Index
- Monoamine Neurotransmitter Pathway
- Disorders
- Primary Monoamine Neurotransmitter Disorders
- Secondary Monoamine Neurotransmitter Defects in Other Disorders
- Disorders of Unknown Origin
Monoamine neurotransmitters: dopamine, serotonin, norepinephrine, epinephrine.
Monoamine Neurotransmitter Pathway
1. Dopamine and Serotonin Synthesis
- Tyrosine → DOPA via Tyrosine Hydroxylase (TH)
- DOPA → Dopamine via Aromatic L-Amino Acid Decarboxylase (AADC)
- Tryptophan → 5-Hydroxytryptophan via Tryptophan Hydroxylase (TPH)
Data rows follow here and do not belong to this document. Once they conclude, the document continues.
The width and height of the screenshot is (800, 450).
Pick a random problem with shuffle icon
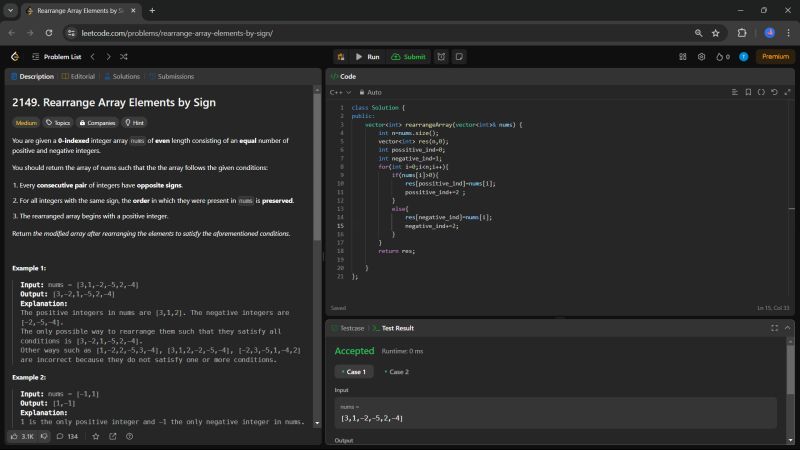tap(123, 57)
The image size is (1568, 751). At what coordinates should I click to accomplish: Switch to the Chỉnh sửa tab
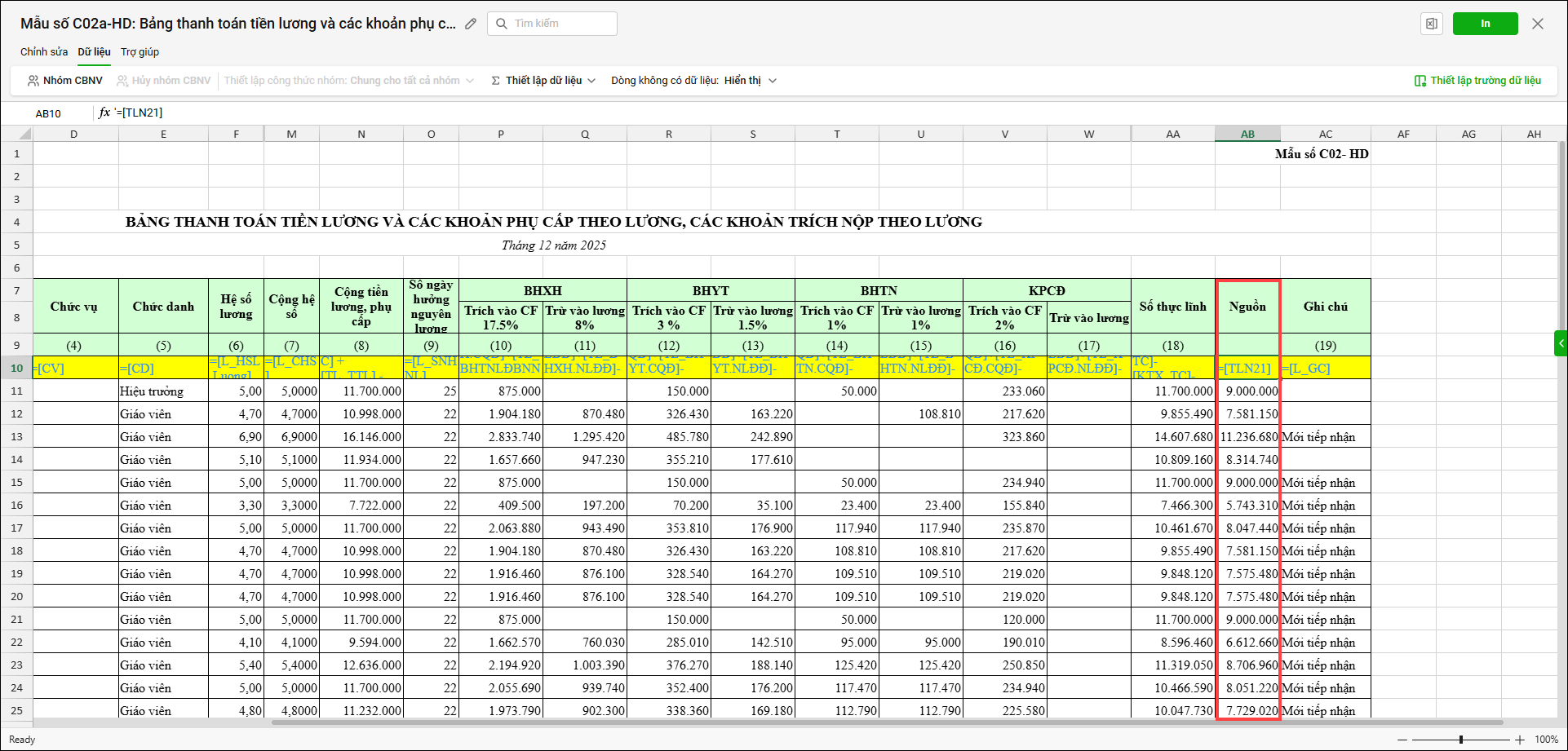pyautogui.click(x=44, y=52)
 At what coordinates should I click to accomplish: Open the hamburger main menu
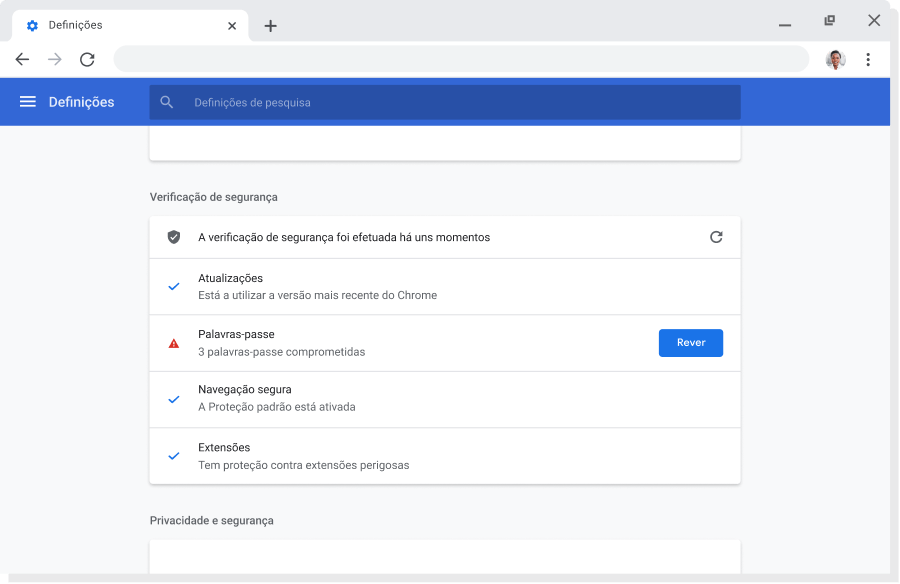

- 5-Hydroxytryptophan → Serotonin (5-HT) via AADC
2. Synaptic Processing
- VMAT2 (SLC18A2): Packages dopamine/serotonin into vesicles for release
- Synaptic Release via exocytosis into the synaptic cleft
- Receptor Binding: Dopamine binds to D1/D2 receptors; serotonin to 5-HT receptors
- Reuptake Transporters:
- SLC6A3 (DAT) for dopamine
- SLC6A2 (NET) for norepinephrine
- SLC6A4 (SERT) for serotonin
3. Dopamine to Norepinephrine and Epinephrine
- Dopamine → Norepinephrine via Dopamine β-Hydroxylase
- Norepinephrine → Epinephrine via PNMT (Phenylethanolamine N-Methyltransferase)
4. Degradation Pathways
- Monoamine Oxidase (MAO-A/B) and Catechol-O-Methyl Transferase (COMT) are key enzymes
- Metabolite Pathways:
- Dopamine → DOPAC → HVA (Homovanillic Acid)
- Norepinephrine → Normetanephrine → MHPG
- Serotonin → 5-HIAA (5-Hydroxyindoleacetic Acid)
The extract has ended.